Bruner menganggap, bahwa belajar penemuan sesuai dengan pencarian pengetahuan secara aktif oleh manusia, dan
dengan sendirinya memberikan hasil yang paling baik.
Disamping itu, karena teori Bruner ini banyak menuntut pengulangan-pengulangan,
maka desain yang berulang-ulang itu disebut “kurikulum spiral”. Secara singkat,
kurikulum spiral menuntut guru untuk memberi materi pelajaran setahap demi
setahap dari yang sederhana ke yang kompleks, dimana materi yang sebelumnya
sudah diberikan suatu saat muncul kembali secara terintegrasi didalam suatu
materi baru yang lebih kompleks. Demikian seterusnya sehingga siswa telah
mempelajari suatu pengetahuan secara utuh.
Bruner
berpendapat bahwa seseorang murid belajar dengan cara menemui struktur
konsep-konsep yang dipelajari. Anak-anak membentuk konsep dengan melihat
benda-benda berdasarkan cirri-ciri persamaan dan perbedaan. Selain itu,
pembelajaran didasarkan kepada merangsang siswa menemukan konsep yang baru
dengan menghubungkan konsep yang lama melalui pembelajaran penemuan.
Pengetahuan yang
diperoleh dengan belajar penemuan menunjukkan beberapa kebaikan diantaranya
adalah:
a. Pengetahuan
itu bertahan lama atau lama dapat diingat.
b. Hasil
belajar penemuan mempunyai efek transfer yang lebih baik.
c. Secara
menyeluruh belajar penemuan meningkatkan penalaran siswa dan kemampuan untuk
berfikir secara bebas.
2.
Teori
Dienes
Zoltan
P. Dienes adalah seorang matematikawan yang memusatkan perhatiannya pada
cara-cara pengajaran terhadap anak-anak. Dasar teorinya bertumpu pada teori
Piaget, dan pengembangannya diorientasikan pada anak-
|
anak, sedemikian rupa sehingga
system yang dikembangkannya itu menarik bagi anak yang mempelajari matematika.
Dienes
berpendapat bahwa pada dasarnya matematika dapat dianggap sebagai studi tentang
struktur, memisah-misahkan hubungan-hubungan diantara struktur-struktur dan
mengkategorikan hubunngan-hubungan diantara struktur-struktur. Dienes
mengemukakan bahwa tiap-tiap konsep atau prinsip dalam matematika yang
disajikan dalam bentuk yang konkret akan dapat dipahami dengan baik. Ini
mengandung arti bahwa benda-benda atau objek-objek dalam bentuk permainan akan
sangat berperan bila dimanipulasi dengan baik dalam pengajaran matematika.
Permainan bebas
merupakan tahap belajar konsep yang
aktivitasnya tidak berstruktur dan tidak diarahkan. Aktivitas ini memungkinkan
anak mengadakan percobaan dan mengotak-atij (memanipulasi) benda-benda konkret
dan abstrak dari unsure-unsur yang sedang dipelajarinya itu.
Dalam tahap
permainan bebas anak-anak berhadapan dengan unsur-unsur dalam interaksinya
dengan lingkungan belajarnya atau alam sekitar. Dalam tahap ini anak tidak
hanya belajar membentuk struktur mental, namun juga belajar membentuk struktur
sikap untuk mempersiapkan diri dalam pemahaman konsep.
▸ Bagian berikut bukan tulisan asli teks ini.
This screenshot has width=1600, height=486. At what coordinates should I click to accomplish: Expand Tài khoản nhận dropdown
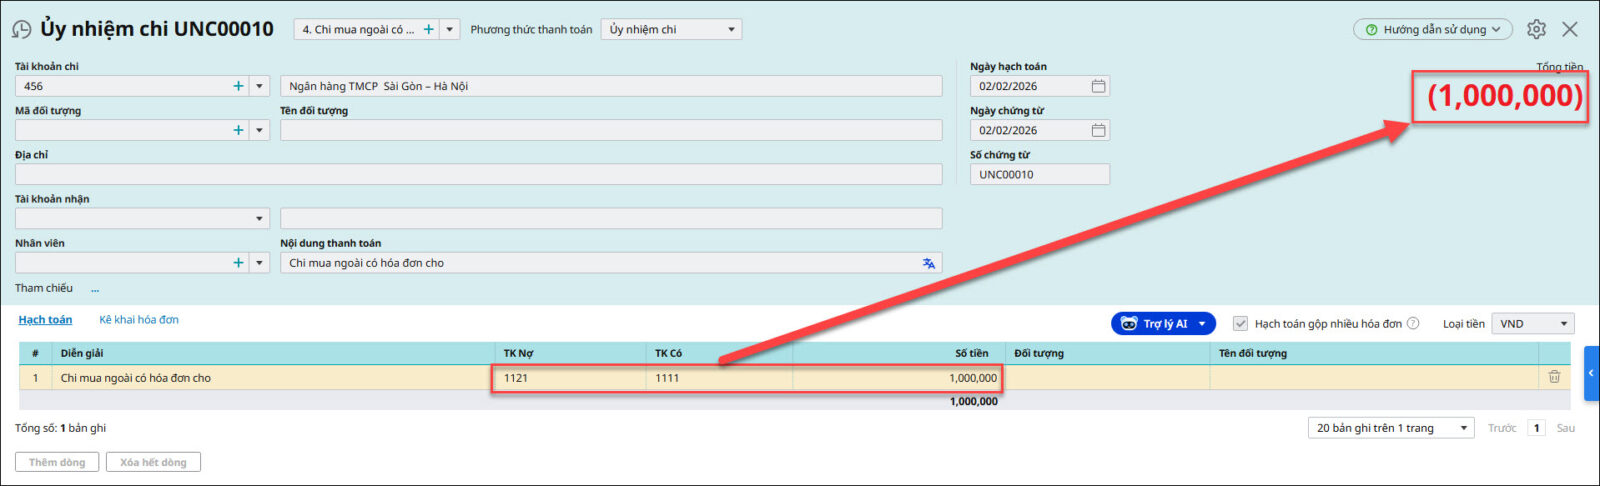click(259, 219)
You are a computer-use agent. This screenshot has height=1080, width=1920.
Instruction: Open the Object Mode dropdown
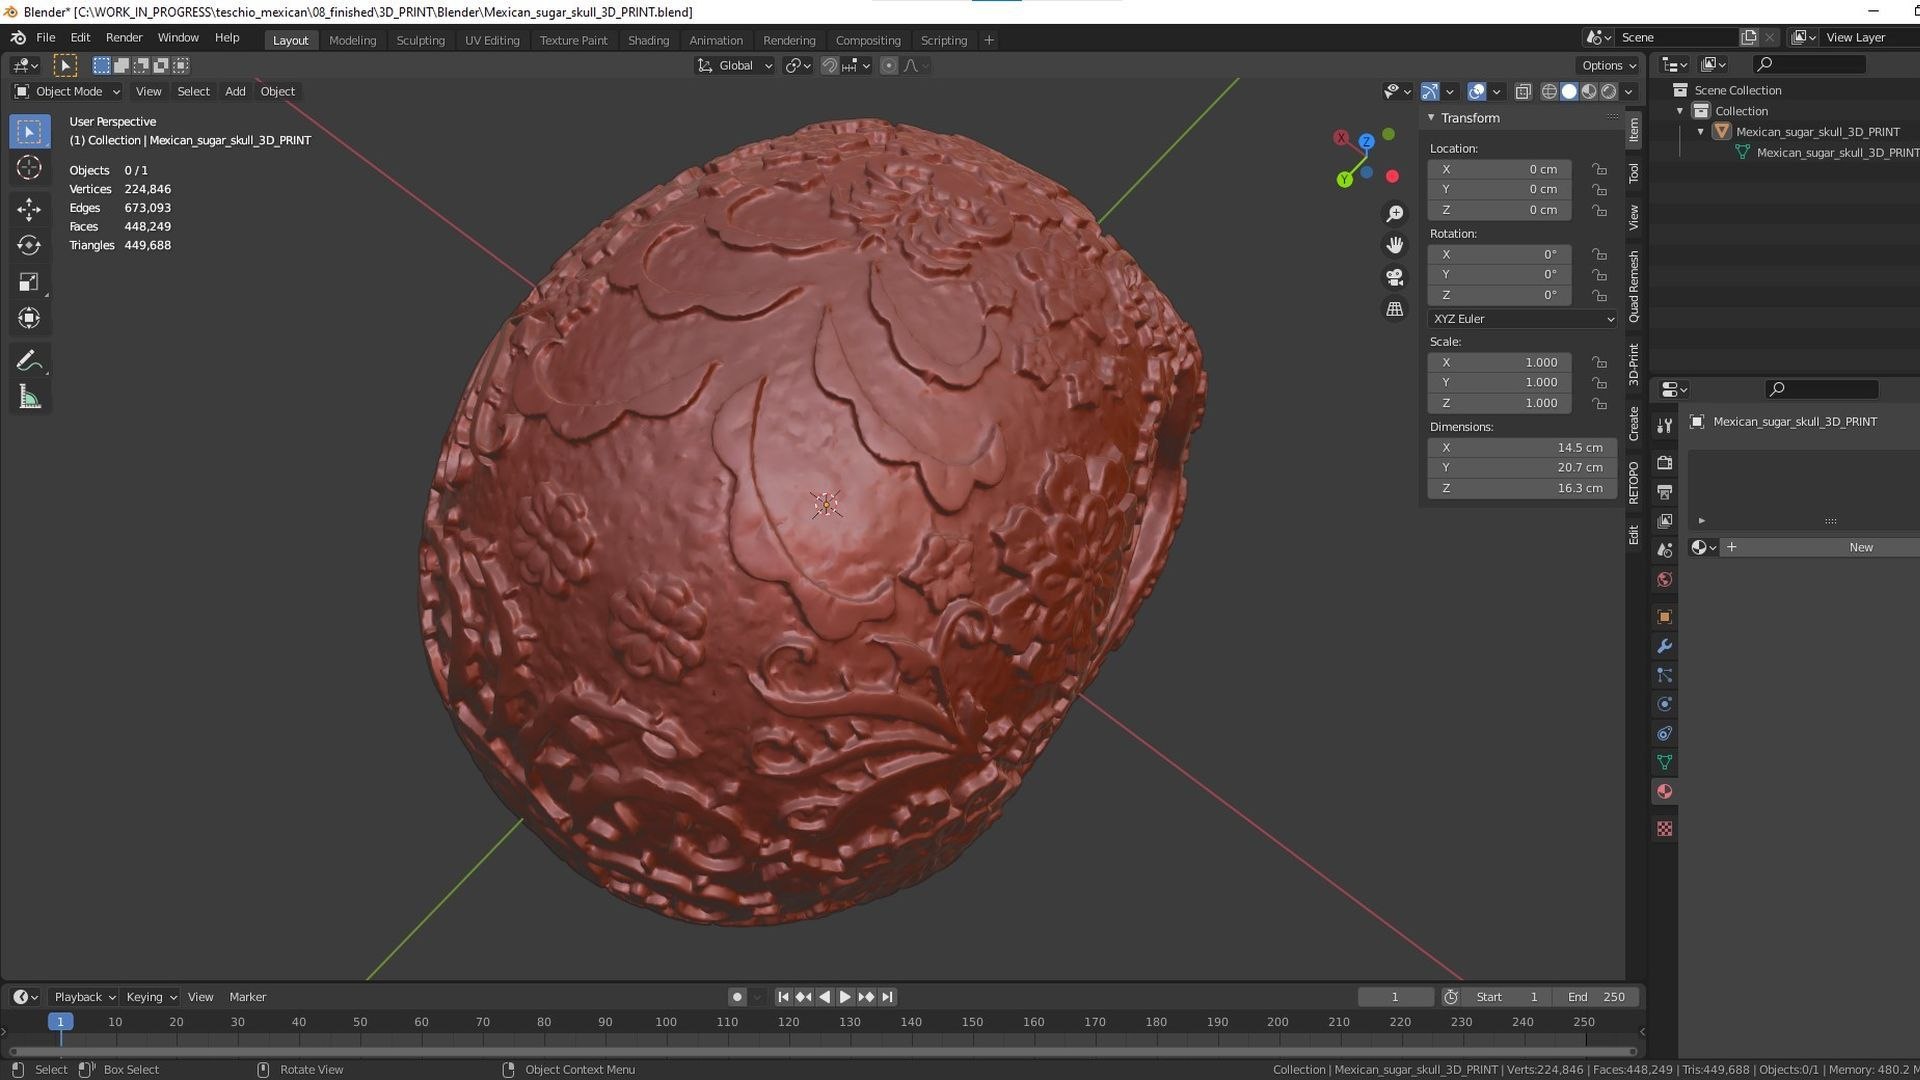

Penggunaan alat peraga matematika
anak-anak dapat dihadapkan pada balok-balok logik yang membantu anak-anak dalam
mempelajari konsep-konsep abstrak. Dalam kegiatan belajar dengan menggunakan
alat peraga ini anak-anak belajar mengenal warna, tebal tipisnya benda, yang
merupakan ciri atau sifat dari benda yang dimanipulasinya itu. Makin banyak
bentuk-bentuk yang berlainan yang diberikan dalm konsep-konsep tertentu, maka
akan makin jelas konsep yang dipahami anak, karena anak-anak akan memperoleh
hal-hal yang bersifat logis dan matematis dalam konsep yang dipelajarinya itu.
BAB
III
PEMBAHASAN
A. Bermain
Pasar-Pasaran
Perkalian dan pembagian merupakan materi yang saling
berpasangan. Materi tersebut termasuk materi esensial yang cukup lama proses
penanamannya. Bahkan, kalau sudah disajikan dalam soal cerita, seringkali para
siswa mengalami kesulitan. Bagaimana guru dapat membelajarkan siswanya dengan
tampilan yang berbeda dan menarik.
Adapun cara yang dapat dilakukan sebagai berikut :
1.
Siapkan
sudut pasar di dalam kelas (permen, kerupuk, roti, pulpen, pensil, penghapus,
rautan pensil, penggaris) dengan jumlah tiap benda minimal 10. Beri label harga
untuk tiap benda.
2.
Minta
anak mengambil 2 benda yang berbeda dengan jumlah lebih dari 2. Misal: kerupuk 5
bungkus @ Rp 500, permen 3 bungkus @ Rp 200
Selanjutnya siswa menghitung harga barang yang diambil.
5 x Rp 500 = Rp 2.500
3 x Rp 200 = Rp 600
Untuk pembagiannya, kegiatan anak selanjutnya menumpuk penghapus
5 buah dan memberi harga Rp 7.500 kemudian menghitung harga satuannya.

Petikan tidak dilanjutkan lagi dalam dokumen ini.